Le tournant de l’actualité mondiale se passe en Egypte. Jusqu’ici nul ne savait ce que nous réservait le 21e siècle naissant sur le plan d’une géopolitique dominée, à l’ennui, par des conflits interreligieux stériles et sanglants. Il se trouve que la Tunisie et l’Egypte ont fait tourner le vent dans le sens du droit des peuples à disposer d’eux-mêmes. Et à être gouverné autrement sans se faire otages de barbus fanatiques ou de gouvernements autocrates garants d’un ordre conservateur et supposément « anti-terroriste ».

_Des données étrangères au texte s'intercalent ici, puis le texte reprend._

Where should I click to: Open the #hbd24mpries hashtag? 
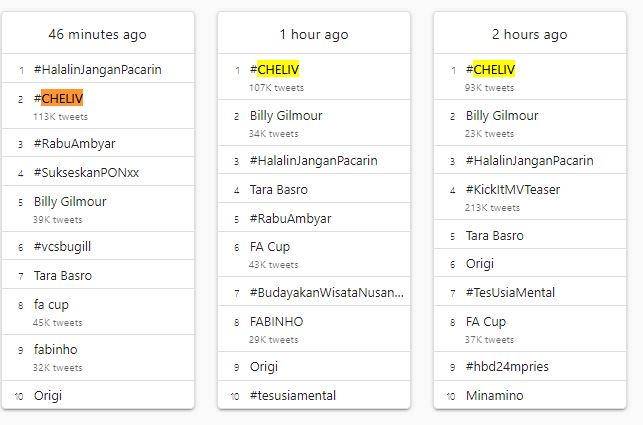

On en parlera encore longtemps de cette révolution égyptienne courageuse, civique et surtout pacifique, en dépit des dérapages orchestrés par les nervis d’un pouvoir qui, tel un lion blessé a lâché ses sicaires sur les foules rassemblées sur la place tahri au centre du Caire.

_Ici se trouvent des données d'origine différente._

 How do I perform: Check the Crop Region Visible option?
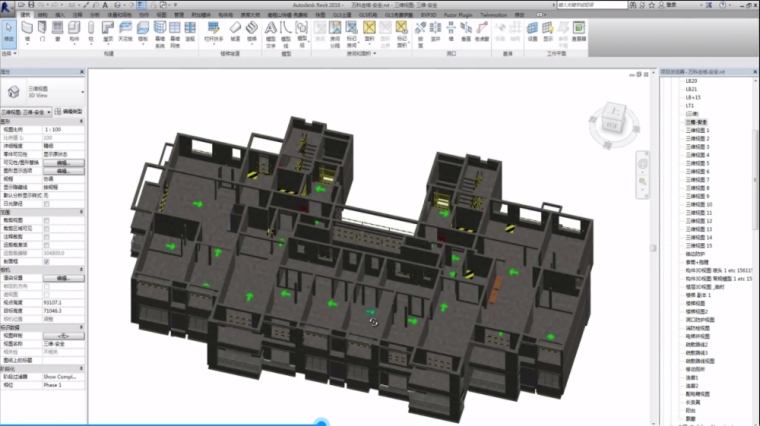pyautogui.click(x=47, y=227)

La vérité est que l’Egypte n’est pas n’importe quel domino, il s’agit d’une puissance du Moyen Orient et qui détient de nombreuses cartes dans la région. Ce pays est respecté dans le monde arabe et ce qui est possible en Egypte peut l’être n’ importe où dans ce Moyen orient riche et instable. L’ironie du sort, c’est que la doctrine Bush-Rumsfield voulait d’une grande révolution démocratique qui commencerait en Irak par le renversement de Saddam Hussein et se propagerait dans la région. Mais les peuples ont leur propre agenda. Et c’est le meilleur allié américain dans la région qui fait les frais de cette poussée démocratique irrésistible et profonde venue des entrailles en feu du peuple égyptien.
L’Occident médusé et pris de court a assisté au succès de cette révolution pacifique plutôt inattendue, malgré le précédent tunisien. On se plaisait à dire que Moubarak n’est pas Ben Ali. Il faut dire malgré tout que la diplomatie américaine a été à la pointe des négociations coiffant une fois de plus une Union Européenne perdue dans ses marques. La France perdant un temps fou dans des discussions « byzantines » autour des voyages privés effectués par ses dirigeants au temps ou la Tunisie était encore un paradis artificiel.

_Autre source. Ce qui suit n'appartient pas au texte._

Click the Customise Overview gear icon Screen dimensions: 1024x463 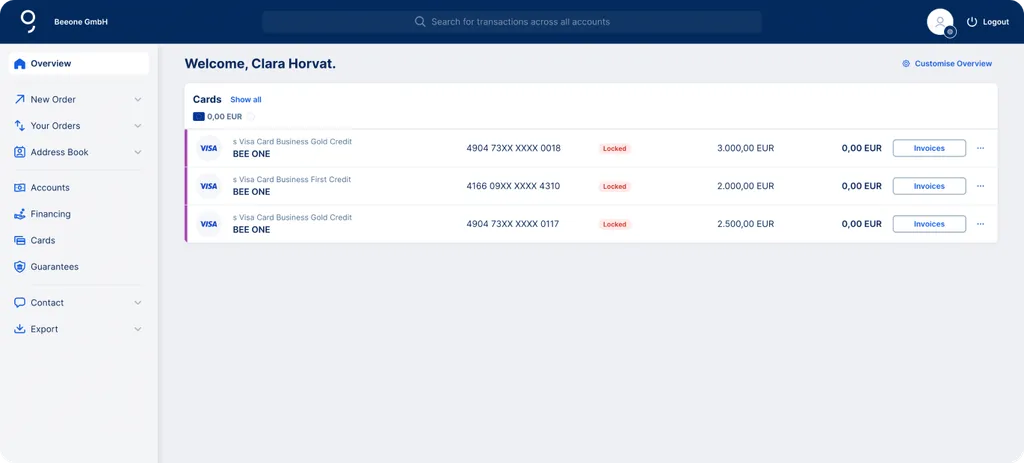[906, 64]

Un acteur clé de la transition égyptienne est bien l’armée. Très respectée là-bas, elle demeure incontournable. C’est une institution qui constitue la colonne vertébrale de l’Etat égyptien. Elle a un pied dans l’économie et compte de nombreux amis dans la société civile. Le pays compte aussi des hommes politiques de la classe de Boutros Boutros Ghali et Mohamed Al Baradai, ancien haut commissaire à l’énergie atomique aux Nations-Unies. Le vide n’est donc pas aussi abyssal que dans d’autres pays du Tiers-Monde.
Les Etats-Unis et Israël ont dans l’armée égyptienne, un interlocuteur clé qui promet d’ailleurs de respecter tous les accords régionaux. La transition sera donc sous haute surveillance, d’autant plus que les sourires encourageants qui apparaissent sur les visages des diplomates occidentaux masquent mal la peur du « péril islamiste », cette même peur insoutenable qui avait servi d’alibi au régime trentenaire de l’ex-officier Hosni Moubarak.
Nul ne sait quelles nouvelles portes enfonceront les coups de bélier de la rue égyptienne. Les révolutions sont certes récupérables, celle-là, pour le moment, a l’air irrésistible.